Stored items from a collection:

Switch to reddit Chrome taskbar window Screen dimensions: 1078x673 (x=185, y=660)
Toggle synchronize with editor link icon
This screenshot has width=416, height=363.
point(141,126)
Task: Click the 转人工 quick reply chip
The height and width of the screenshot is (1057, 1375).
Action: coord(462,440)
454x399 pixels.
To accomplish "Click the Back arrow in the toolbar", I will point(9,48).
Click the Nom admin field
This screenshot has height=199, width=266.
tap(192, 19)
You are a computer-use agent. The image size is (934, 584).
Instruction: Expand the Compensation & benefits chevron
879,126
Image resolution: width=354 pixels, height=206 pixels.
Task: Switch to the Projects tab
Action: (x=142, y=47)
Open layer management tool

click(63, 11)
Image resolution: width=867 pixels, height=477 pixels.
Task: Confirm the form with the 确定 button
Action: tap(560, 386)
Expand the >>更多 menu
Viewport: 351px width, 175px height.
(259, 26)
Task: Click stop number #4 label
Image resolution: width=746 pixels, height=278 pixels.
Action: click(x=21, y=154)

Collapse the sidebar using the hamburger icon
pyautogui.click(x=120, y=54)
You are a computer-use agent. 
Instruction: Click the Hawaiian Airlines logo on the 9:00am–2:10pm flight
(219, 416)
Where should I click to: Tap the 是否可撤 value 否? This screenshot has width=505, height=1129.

▶ **Task goal**: Edit the entries above so that each occurrence of "Instruction" becomes "Goal". Leave everything else unchanged.

▶ **Finished task**:
Switch to reddit Chrome taskbar window Screen dimensions: 1078x673 (x=185, y=660)
Toggle synchronize with editor link icon
This screenshot has width=416, height=363.
point(141,126)
Task: Click the 转人工 quick reply chip
The height and width of the screenshot is (1057, 1375).
Action: coord(462,440)
454x399 pixels.
To accomplish "Click the Back arrow in the toolbar", I will point(9,48).
Click the Nom admin field
This screenshot has height=199, width=266.
tap(192, 19)
You are a computer-use agent. The image size is (934, 584).
Goal: Expand the Compensation & benefits chevron
879,126
Image resolution: width=354 pixels, height=206 pixels.
Task: Switch to the Projects tab
Action: (x=142, y=47)
Open layer management tool

click(63, 11)
Image resolution: width=867 pixels, height=477 pixels.
Task: Confirm the form with the 确定 button
Action: tap(560, 386)
Expand the >>更多 menu
Viewport: 351px width, 175px height.
(259, 26)
Task: Click stop number #4 label
Image resolution: width=746 pixels, height=278 pixels.
Action: click(x=21, y=154)

Collapse the sidebar using the hamburger icon
pyautogui.click(x=120, y=54)
You are a computer-use agent. 
Goal: Click the Hawaiian Airlines logo on the 9:00am–2:10pm flight
(219, 416)
Where should I click to: Tap the 是否可撤 value 否? This screenshot has width=505, height=1129.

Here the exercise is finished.